Anonymous 0 Comments

Echoing what others have said about trees being over-encumbered with fruit: When I picked oranges and mandarins on a citrus farm if there was a bumper crop that year it wasn’t uncommon to find branches with so much fruit that they were dragging down to the floor (and ping up once picked!) Or worst case the branch has snapped but you hope the fruit is still fresh to pick

Anonymous 0 Comments

So one practice that I do with my pepper and tomato plants is called “pinching” and this basically stops the plant from producing fruit too soon. It allows the plant to grow bigger and have the potential for more production. I typically pinch the flowers off for the first 2-4 weeks that I see them, or until they reach a size that is to my liking.

For example, last year I had 2 identical fresno pepper plants, grown from the seeds of the EXACT SAME pepper pod. they started flowering at 6 weeks, and I pinched off the flowers on them both for the first 2 weeks, but the 3rd week I let one of them grow its flowers. The other I continued to pinch(because it was in a significantly larger planter). after the 2 weeks following, I let the SIGNIFICANTLY larger plant start producing flowers and quickly thereafter pods.

Smaller plant produced 119 pods that season. Larger plant produced 443 pods that season. Larger plant ended up dying off during the winter. Smaller plant ended up producing pods all throughout the winter and is starting to get back into its major production cycle again.
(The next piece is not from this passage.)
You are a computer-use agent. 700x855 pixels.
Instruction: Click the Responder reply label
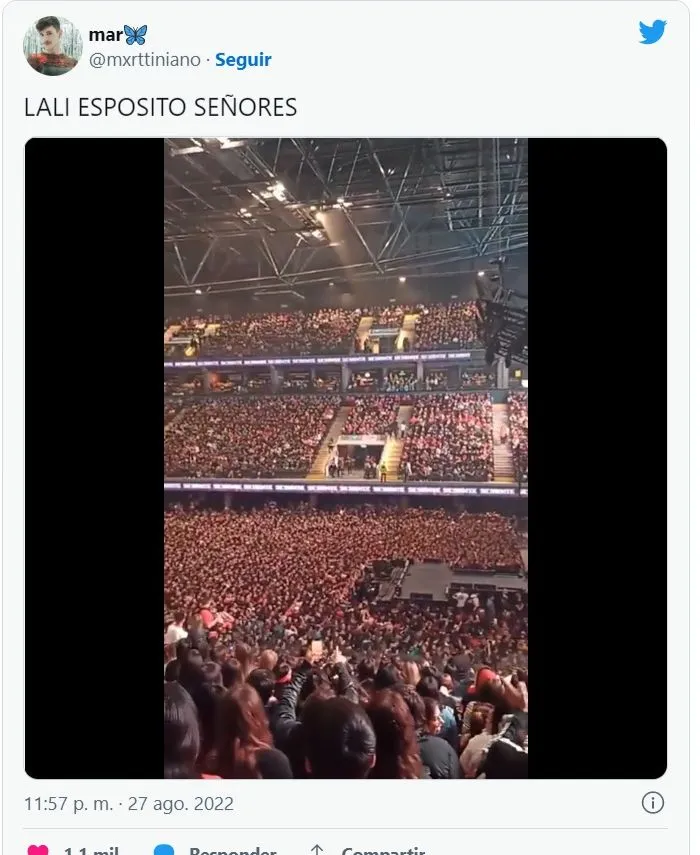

So there are benefits to both methods.

Anonymous 0 Comments

Viticulturist here (grape grower). Allowing a vineyard to overcrop is one of the worst things you can do. It has a detrimental impact on fruit composition and fruit quality. On top of that, it interferes in plant physiology and the vine’s ability to store nutrients over the winter and “harden off” to protect against winter damage. What usually happens the following year is higher rates of winter kill and poor canopy growth in order for the plant to compensate for the previous year’s over-cropping. Even just one year of over-cropping can set a vineyard back and take several years of work to correct it.